Le syndrome ian, © Marc Coudrais

Au commencement était la terre. Cette terre “informe et vide” sur laquelle nous vivons et où se meuvent les danseurs. Ceux de Christian Rizzo, mais aussi tous ceux d’un soir, qui de Paris à Tokyo usent leurs désespoirs et leurs éclats sur les pistes d’un monde sans nom auquel ils essayent pourtant de donner forme et consistance. C’est à cette lutte acharnée que nous permet d’assister le chorégraphe dans le troisième opus de ce cycle qui fait suite à la nostalgie crasse de l’inoubliable Ad noctum. Une lutte qui nous voit devenir tour à tour spectateurs des solitudes abyssales qui peuplent nos Clubs, puis des communautés qui s’y forment, avant la tristesse éternelle que fera naître en nous la mort de chacun. Alors c’est dur, bien entendu, mais reste que Christian Rizzo place dans l’œil du cyclone des solitudes qui dévastent ces vies de fête, une certaine croyance en la valeur du vécu, et que cela change tout.
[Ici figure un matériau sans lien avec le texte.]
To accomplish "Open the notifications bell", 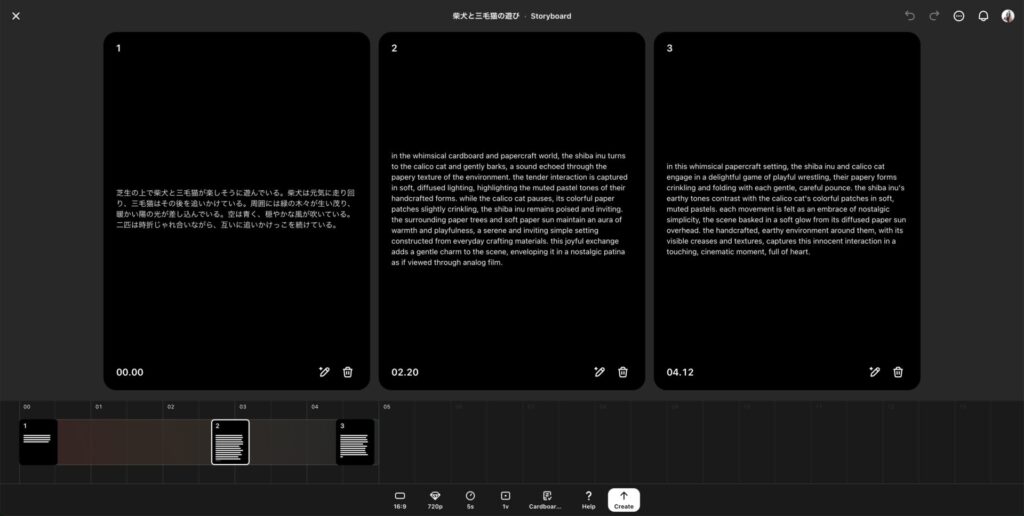I will click(x=983, y=16).
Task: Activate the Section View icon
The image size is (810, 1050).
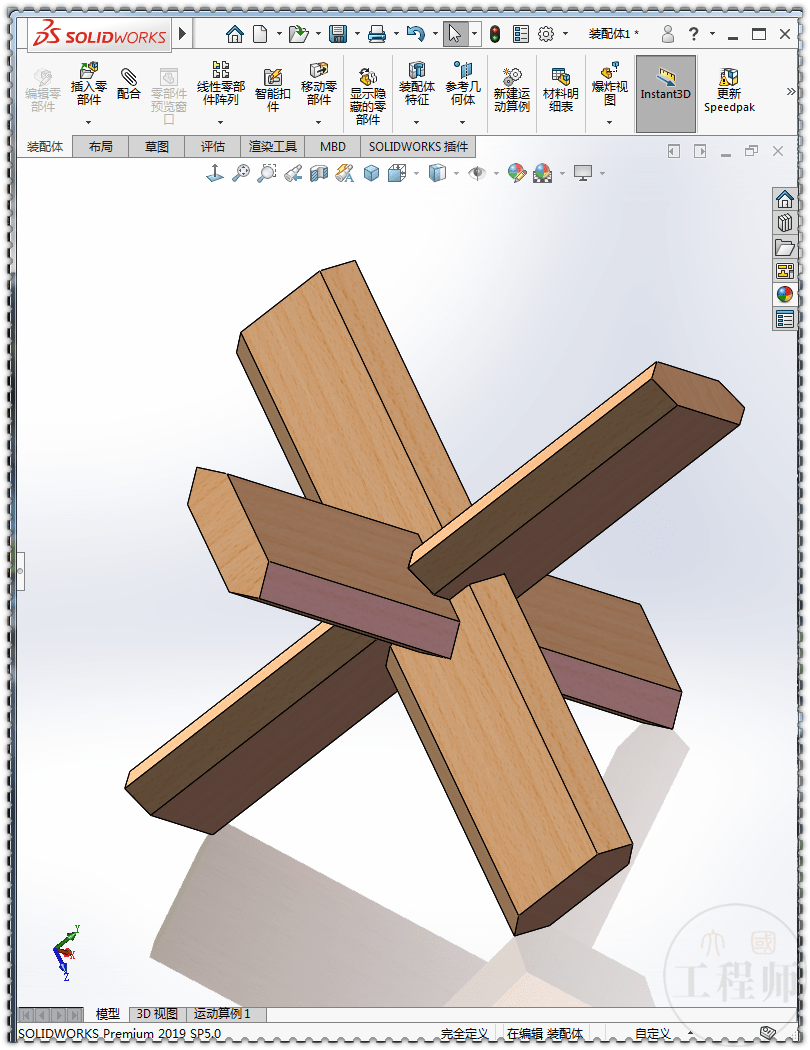Action: (x=317, y=172)
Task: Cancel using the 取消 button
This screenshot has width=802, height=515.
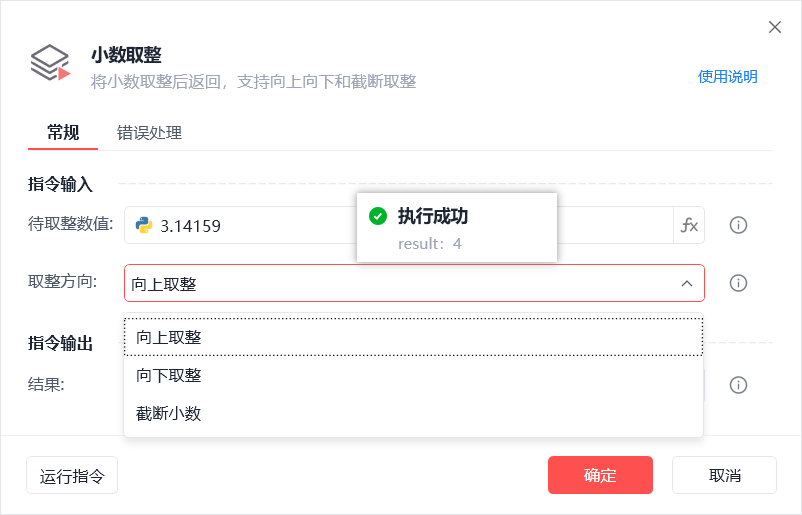Action: (724, 475)
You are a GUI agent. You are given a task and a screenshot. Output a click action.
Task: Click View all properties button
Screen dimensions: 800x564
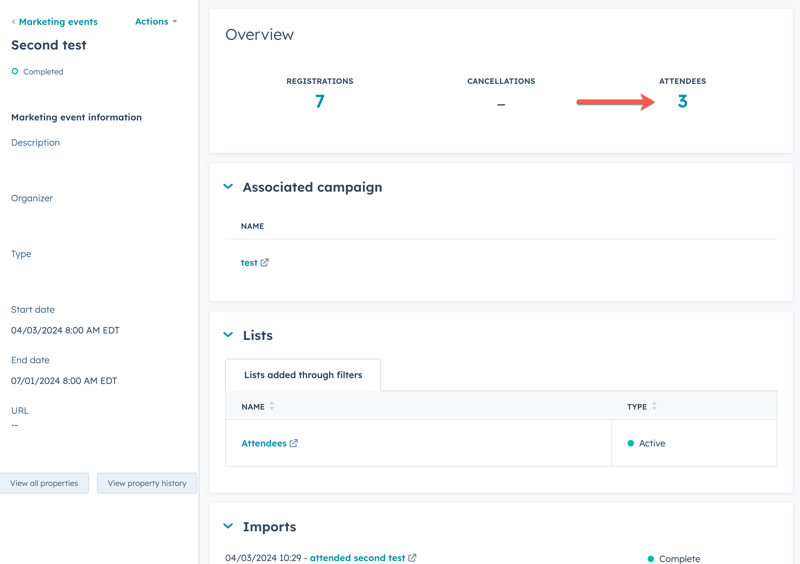pyautogui.click(x=44, y=483)
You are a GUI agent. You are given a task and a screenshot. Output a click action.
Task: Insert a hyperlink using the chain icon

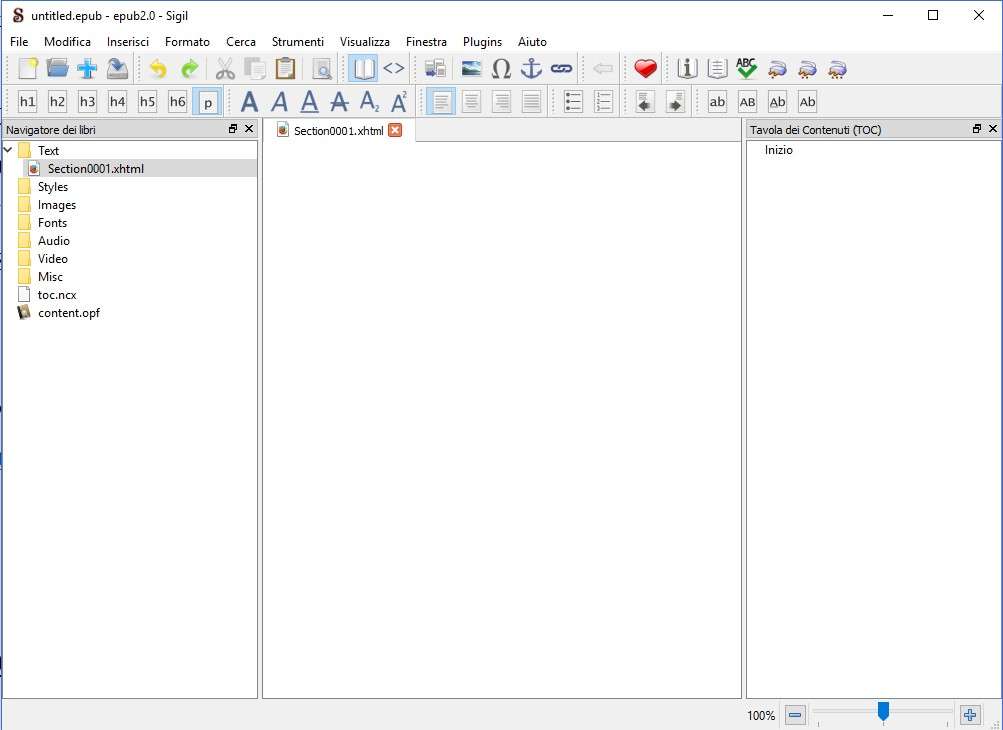pyautogui.click(x=562, y=69)
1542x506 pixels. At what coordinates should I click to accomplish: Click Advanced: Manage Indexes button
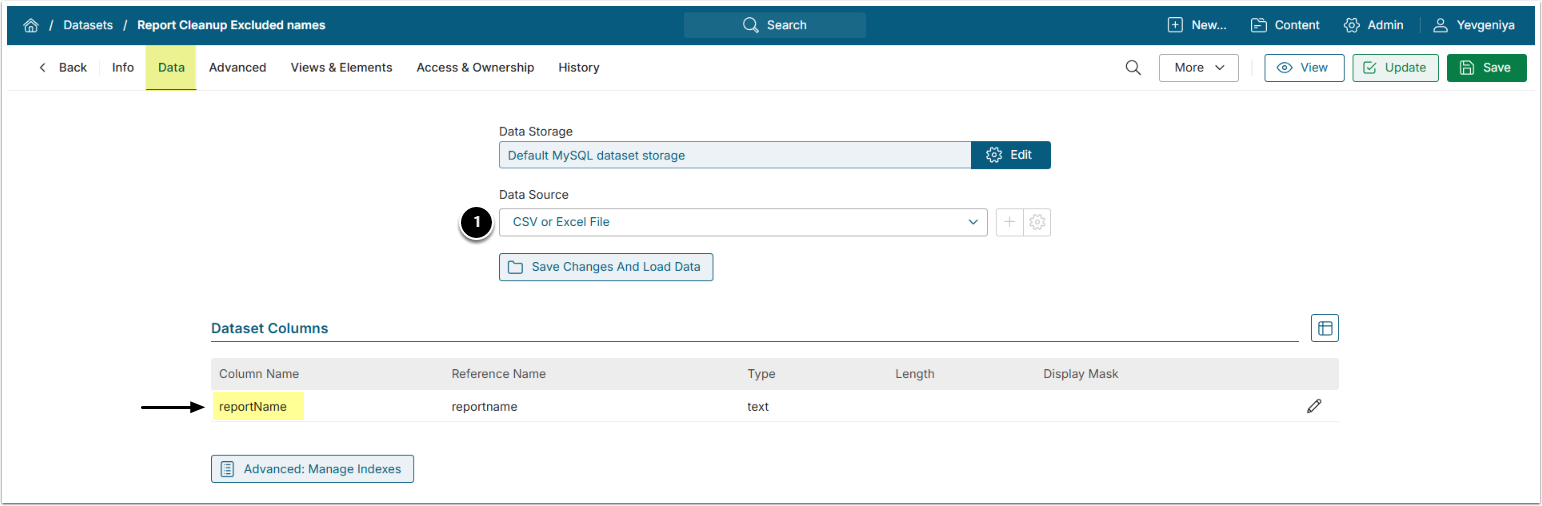(312, 469)
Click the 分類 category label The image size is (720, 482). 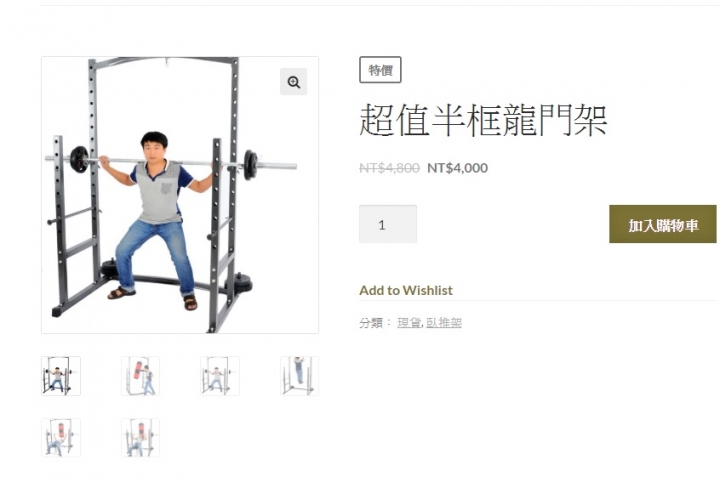(371, 323)
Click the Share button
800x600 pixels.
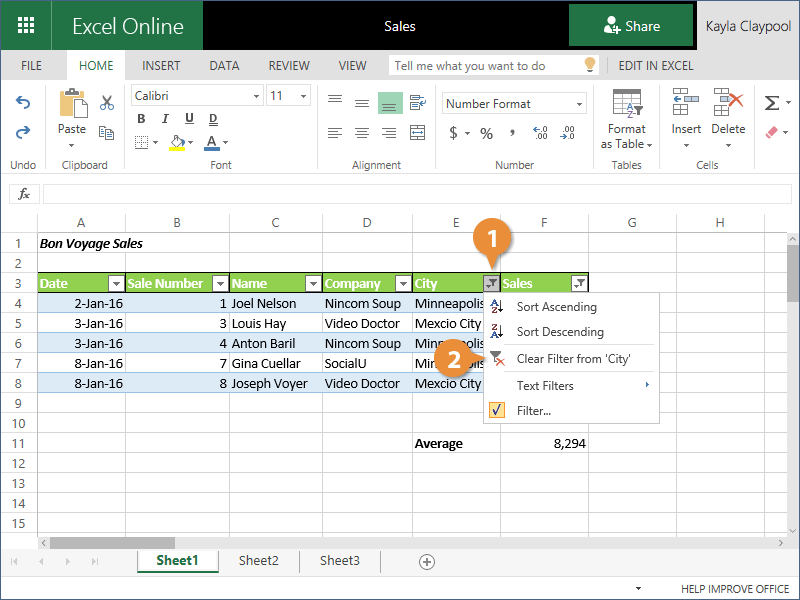(x=631, y=26)
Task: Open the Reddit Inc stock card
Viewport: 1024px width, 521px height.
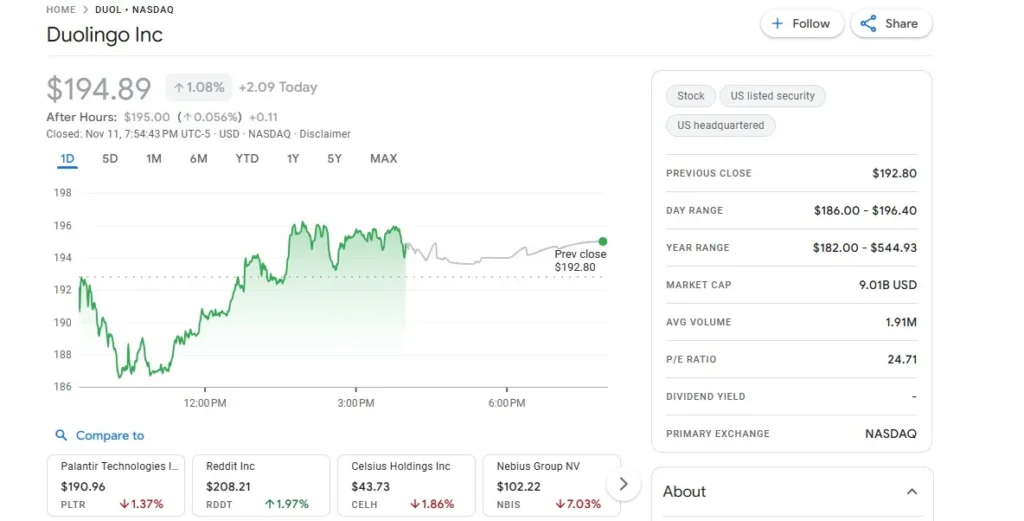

Bien sûr, la conscience règne et personne n’est dupe, mais alors que les trois sublimes soleils électriques qui trônent en majesté sur le plateau n’irradient plus rien ni personne, leurs carcasses continuent de faire face à des corps morts eux aussi, mais qui toujours continueront de danser, que rien n’arrêtera. Surtout pas la nostalgie des rayons de ces mêmes soleils quand la vie était belle et les espérances au zénith. Seule survivante du désastre, une danseuse nous montre d’ailleurs l’exemple. Déshabillée de son passé et de ce costume mortuaire, elle bouge comme jamais face à la fin du monde solaire à laquelle nous venons d’assister, et nous permet de voir la réalité : quand la lumière s’éteindra, la brillance dorée du sol sur lequel tous les hommes ont dansé ne se ternira jamais. Car au commencement était la terre. Cette terre “informe et vide”.